┏━━
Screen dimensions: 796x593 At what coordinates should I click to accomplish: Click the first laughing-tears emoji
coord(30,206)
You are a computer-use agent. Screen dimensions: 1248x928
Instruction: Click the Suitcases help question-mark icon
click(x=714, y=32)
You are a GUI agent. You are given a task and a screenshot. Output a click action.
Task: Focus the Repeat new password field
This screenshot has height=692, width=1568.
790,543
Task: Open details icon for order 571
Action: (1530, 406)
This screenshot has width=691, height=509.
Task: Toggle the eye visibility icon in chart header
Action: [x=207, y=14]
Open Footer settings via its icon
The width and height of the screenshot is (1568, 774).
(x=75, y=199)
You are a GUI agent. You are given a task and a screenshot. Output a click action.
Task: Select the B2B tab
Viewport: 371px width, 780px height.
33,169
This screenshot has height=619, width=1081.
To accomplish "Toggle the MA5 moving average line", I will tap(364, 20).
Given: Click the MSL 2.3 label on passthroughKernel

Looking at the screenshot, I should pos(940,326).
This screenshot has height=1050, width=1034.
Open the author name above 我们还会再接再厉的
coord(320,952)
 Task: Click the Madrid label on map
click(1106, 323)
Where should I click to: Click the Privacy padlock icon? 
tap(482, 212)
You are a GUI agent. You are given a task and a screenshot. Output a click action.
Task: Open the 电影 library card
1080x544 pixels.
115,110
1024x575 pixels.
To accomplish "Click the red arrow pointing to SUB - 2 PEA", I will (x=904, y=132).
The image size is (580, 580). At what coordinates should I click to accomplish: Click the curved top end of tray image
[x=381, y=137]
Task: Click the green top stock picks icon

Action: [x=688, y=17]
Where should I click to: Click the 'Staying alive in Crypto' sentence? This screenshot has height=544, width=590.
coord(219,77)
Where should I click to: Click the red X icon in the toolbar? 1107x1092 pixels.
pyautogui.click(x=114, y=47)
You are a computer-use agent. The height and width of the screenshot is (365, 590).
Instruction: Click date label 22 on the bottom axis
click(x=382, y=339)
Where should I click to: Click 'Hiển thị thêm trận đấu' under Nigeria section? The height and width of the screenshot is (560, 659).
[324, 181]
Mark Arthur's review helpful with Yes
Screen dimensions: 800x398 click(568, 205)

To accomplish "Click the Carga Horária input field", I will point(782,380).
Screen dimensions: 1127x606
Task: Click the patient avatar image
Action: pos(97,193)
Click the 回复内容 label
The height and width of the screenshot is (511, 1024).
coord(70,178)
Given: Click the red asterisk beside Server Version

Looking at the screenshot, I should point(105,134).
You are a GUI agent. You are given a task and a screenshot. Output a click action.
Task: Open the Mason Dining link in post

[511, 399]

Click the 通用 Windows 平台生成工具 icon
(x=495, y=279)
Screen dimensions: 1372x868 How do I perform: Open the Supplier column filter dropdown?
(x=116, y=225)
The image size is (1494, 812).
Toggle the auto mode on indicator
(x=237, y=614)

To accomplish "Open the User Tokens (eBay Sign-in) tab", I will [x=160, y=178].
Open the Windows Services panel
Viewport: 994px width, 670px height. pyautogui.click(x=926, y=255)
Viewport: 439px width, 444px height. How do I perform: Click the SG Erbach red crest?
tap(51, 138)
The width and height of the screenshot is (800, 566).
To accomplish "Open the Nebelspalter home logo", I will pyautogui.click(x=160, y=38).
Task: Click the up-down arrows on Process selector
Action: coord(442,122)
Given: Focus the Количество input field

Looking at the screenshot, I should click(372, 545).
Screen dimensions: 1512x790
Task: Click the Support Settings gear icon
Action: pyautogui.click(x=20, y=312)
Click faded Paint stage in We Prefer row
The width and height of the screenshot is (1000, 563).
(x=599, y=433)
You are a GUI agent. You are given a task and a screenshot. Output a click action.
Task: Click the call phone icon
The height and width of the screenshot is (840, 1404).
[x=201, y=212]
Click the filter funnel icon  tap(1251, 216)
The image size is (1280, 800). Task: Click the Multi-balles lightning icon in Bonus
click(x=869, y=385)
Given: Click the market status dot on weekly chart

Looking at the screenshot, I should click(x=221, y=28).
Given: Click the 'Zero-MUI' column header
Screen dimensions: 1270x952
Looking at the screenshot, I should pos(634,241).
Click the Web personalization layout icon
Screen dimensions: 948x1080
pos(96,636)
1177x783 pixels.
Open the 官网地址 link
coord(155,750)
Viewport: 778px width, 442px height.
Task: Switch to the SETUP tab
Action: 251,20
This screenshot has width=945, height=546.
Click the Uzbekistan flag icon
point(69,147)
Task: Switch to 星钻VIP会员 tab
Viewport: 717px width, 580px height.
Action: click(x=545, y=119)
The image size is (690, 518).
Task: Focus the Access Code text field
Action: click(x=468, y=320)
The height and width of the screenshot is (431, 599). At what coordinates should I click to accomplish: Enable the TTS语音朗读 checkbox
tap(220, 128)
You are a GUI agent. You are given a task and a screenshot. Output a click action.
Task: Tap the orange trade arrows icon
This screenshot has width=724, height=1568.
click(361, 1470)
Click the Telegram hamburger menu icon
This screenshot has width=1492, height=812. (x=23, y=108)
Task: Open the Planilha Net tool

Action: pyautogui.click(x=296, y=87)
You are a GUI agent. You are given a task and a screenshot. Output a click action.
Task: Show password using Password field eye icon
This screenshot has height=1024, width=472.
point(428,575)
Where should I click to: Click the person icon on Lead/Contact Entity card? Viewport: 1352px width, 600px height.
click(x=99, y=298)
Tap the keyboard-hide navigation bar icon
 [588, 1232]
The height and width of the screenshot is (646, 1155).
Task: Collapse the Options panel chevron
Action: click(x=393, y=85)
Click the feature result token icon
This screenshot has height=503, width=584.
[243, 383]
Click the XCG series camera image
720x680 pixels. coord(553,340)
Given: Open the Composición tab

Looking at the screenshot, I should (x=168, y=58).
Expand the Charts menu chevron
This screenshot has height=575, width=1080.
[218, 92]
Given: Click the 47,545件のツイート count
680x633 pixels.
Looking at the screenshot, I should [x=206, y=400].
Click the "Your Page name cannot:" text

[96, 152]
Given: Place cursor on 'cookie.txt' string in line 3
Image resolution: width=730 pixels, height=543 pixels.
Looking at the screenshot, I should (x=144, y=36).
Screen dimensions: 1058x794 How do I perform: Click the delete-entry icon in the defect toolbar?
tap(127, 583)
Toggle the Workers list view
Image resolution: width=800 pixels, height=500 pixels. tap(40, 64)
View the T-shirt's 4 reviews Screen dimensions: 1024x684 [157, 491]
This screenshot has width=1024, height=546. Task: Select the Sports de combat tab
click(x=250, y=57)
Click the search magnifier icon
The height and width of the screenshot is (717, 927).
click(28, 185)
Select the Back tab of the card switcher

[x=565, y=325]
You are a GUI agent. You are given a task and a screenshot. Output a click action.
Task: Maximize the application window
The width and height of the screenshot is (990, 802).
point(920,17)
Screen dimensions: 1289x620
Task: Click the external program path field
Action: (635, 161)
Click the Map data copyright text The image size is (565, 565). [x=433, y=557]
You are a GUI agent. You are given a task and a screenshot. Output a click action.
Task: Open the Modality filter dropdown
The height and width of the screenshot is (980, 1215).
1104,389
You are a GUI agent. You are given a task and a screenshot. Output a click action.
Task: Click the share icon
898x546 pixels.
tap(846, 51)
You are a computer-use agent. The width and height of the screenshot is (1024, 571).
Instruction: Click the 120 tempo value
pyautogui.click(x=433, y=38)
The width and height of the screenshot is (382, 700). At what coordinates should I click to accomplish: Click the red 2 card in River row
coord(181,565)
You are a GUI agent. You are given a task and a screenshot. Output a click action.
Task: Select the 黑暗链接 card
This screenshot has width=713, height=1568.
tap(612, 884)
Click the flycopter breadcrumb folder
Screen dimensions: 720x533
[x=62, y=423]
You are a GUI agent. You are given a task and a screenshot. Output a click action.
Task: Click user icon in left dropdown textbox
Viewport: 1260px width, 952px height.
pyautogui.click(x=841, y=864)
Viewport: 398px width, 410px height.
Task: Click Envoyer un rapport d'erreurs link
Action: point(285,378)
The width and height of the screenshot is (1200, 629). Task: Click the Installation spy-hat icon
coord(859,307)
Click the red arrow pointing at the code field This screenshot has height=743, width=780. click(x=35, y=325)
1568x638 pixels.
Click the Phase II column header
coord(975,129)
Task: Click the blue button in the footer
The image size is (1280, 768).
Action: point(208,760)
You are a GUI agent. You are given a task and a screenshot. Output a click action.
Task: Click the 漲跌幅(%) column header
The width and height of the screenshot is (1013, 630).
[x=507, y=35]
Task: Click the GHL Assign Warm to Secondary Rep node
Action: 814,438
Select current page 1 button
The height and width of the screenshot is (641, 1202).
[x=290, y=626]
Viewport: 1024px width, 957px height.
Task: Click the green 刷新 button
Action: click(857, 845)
┗━━
**Exercise aim**: Pick each line holding the word "computer" out of the listing.

**Result of this task**:
You are a computer-use agent. Screen dimensions: 1248x928
You are a computer-use agent. The height and width of the screenshot is (365, 590).
You are a computer-use agent. The width and height of the screenshot is (1024, 571).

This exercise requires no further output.